● TASK INPUT:

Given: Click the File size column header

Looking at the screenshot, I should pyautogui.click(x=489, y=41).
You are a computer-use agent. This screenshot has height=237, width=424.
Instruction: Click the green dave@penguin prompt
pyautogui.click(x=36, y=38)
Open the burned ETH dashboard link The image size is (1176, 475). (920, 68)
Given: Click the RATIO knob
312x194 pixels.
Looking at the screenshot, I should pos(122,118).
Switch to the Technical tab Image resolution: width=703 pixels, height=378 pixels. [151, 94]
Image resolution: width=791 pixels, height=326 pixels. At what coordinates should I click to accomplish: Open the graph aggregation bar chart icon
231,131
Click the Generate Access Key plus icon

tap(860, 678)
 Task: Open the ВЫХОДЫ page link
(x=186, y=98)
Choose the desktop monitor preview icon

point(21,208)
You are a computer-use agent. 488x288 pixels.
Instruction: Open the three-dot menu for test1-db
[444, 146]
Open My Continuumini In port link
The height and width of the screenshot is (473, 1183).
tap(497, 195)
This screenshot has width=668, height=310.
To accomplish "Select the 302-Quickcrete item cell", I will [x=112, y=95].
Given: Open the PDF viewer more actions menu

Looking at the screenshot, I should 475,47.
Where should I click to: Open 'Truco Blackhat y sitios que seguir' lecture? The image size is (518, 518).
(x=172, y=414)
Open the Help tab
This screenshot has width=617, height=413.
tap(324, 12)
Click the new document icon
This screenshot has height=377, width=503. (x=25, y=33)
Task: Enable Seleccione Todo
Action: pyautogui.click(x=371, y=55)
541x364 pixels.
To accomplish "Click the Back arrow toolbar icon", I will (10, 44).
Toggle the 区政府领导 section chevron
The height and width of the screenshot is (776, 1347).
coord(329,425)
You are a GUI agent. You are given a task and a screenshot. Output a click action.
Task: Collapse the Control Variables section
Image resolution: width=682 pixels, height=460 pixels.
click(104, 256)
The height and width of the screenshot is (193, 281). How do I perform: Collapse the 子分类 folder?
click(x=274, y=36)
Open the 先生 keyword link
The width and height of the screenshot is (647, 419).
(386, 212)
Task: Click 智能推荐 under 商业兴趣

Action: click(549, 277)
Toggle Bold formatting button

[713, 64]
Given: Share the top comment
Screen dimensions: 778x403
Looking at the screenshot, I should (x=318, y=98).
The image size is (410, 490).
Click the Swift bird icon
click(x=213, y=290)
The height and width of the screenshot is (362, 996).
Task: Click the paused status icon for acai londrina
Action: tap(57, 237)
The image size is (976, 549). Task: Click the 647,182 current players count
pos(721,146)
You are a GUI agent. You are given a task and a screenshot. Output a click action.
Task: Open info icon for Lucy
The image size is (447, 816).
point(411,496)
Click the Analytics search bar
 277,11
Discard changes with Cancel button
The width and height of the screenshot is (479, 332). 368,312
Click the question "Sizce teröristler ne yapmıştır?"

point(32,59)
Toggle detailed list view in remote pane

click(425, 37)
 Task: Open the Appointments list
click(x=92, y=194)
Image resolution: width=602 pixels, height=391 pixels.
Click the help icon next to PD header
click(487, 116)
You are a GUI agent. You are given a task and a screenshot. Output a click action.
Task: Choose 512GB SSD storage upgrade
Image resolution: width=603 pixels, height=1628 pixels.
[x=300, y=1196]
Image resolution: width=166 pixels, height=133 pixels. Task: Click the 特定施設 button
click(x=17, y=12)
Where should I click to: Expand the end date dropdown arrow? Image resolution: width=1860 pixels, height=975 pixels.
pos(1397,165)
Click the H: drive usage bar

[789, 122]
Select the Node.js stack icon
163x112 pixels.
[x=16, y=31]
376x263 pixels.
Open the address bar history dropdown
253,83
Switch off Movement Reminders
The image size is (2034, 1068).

● ASSIGNED TASK:
For this task, write out exactly the lines of the entries above, starting at the line with "Task: Open info icon for Lucy" and ending at the line with "Switch off Movement Reminders", both included, and no others.

● FINAL ANSWER:
Task: Open info icon for Lucy
The image size is (447, 816).
point(411,496)
Click the Analytics search bar
 277,11
Discard changes with Cancel button
The width and height of the screenshot is (479, 332). 368,312
Click the question "Sizce teröristler ne yapmıştır?"

point(32,59)
Toggle detailed list view in remote pane

click(425, 37)
 Task: Open the Appointments list
click(x=92, y=194)
Image resolution: width=602 pixels, height=391 pixels.
Click the help icon next to PD header
click(487, 116)
You are a GUI agent. You are given a task and a screenshot. Output a click action.
Task: Choose 512GB SSD storage upgrade
Image resolution: width=603 pixels, height=1628 pixels.
[x=300, y=1196]
Image resolution: width=166 pixels, height=133 pixels. Task: Click the 特定施設 button
click(x=17, y=12)
Where should I click to: Expand the end date dropdown arrow? Image resolution: width=1860 pixels, height=975 pixels.
pos(1397,165)
Click the H: drive usage bar

[789, 122]
Select the Node.js stack icon
163x112 pixels.
[x=16, y=31]
376x263 pixels.
Open the address bar history dropdown
253,83
Switch off Movement Reminders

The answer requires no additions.